**The task**
Line tally for the word "screenshot": count the lines below that contain it and reply with the number alone.

**Given records**
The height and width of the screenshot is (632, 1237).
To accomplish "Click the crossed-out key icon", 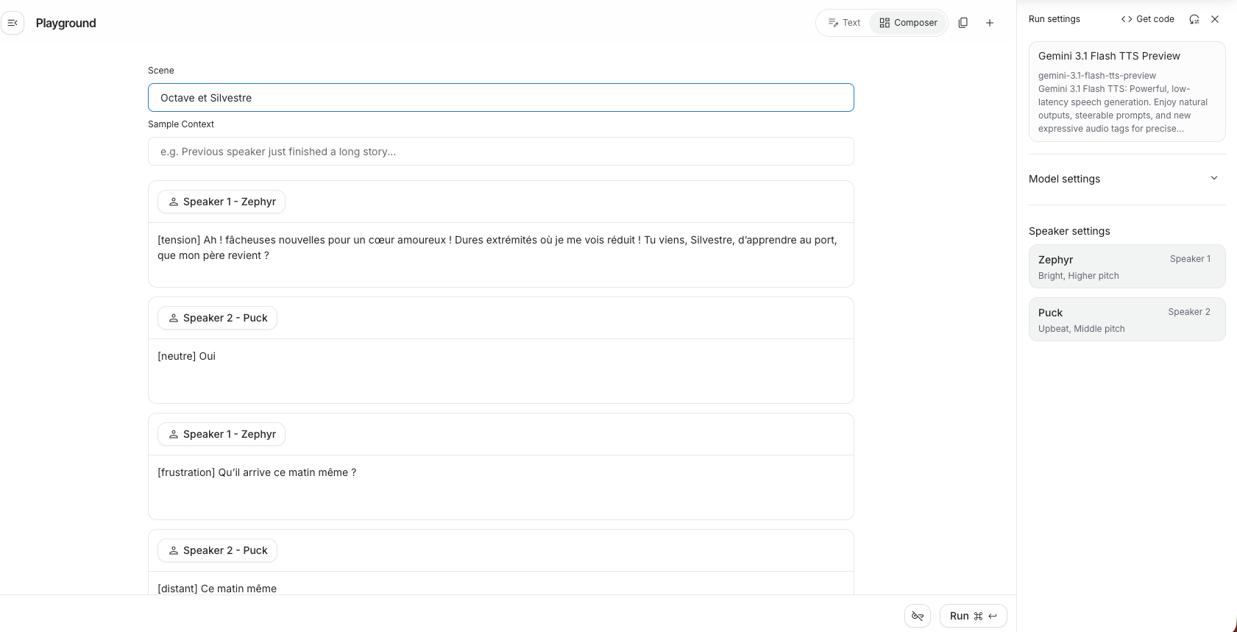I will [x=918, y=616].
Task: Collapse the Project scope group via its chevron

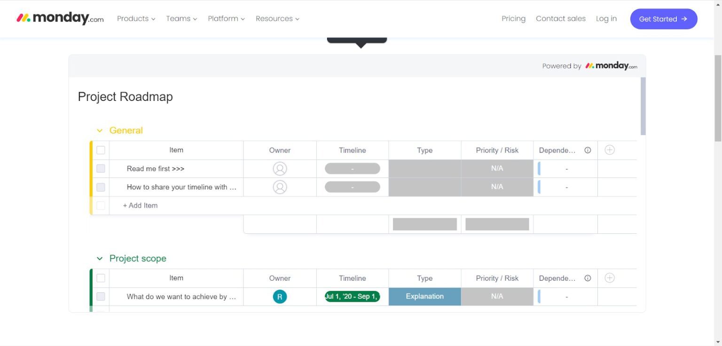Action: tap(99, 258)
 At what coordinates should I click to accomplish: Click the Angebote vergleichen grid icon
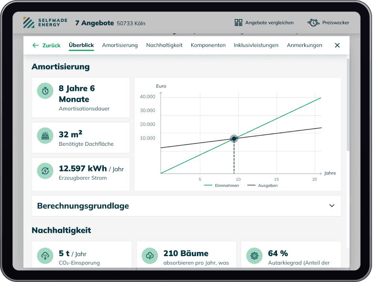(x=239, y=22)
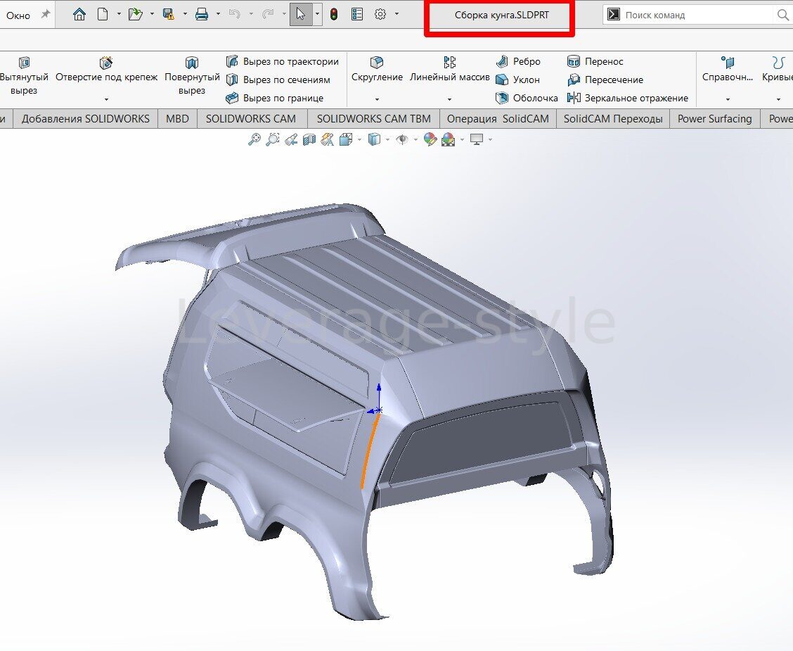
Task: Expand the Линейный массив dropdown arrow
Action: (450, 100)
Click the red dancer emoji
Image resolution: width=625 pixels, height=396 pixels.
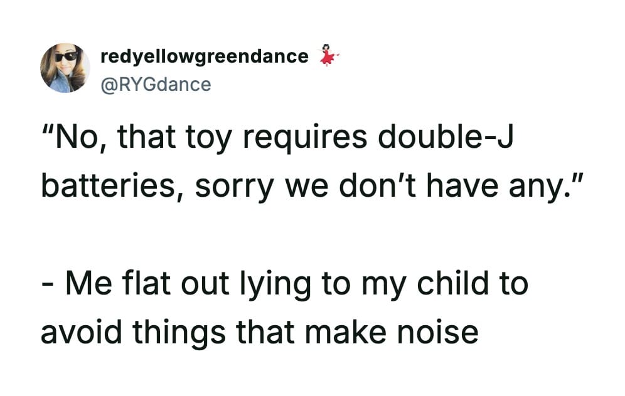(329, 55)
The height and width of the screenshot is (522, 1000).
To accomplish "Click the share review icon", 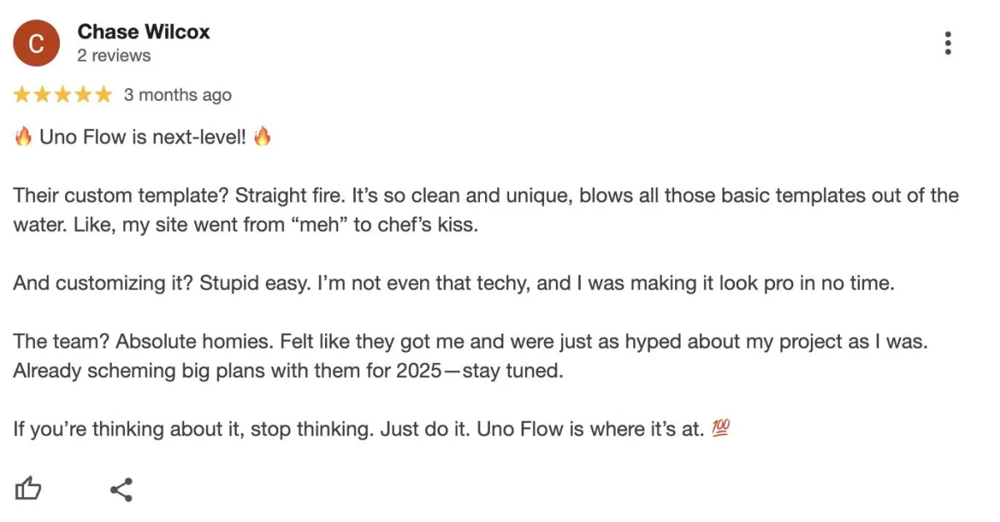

**Output for this exercise**
2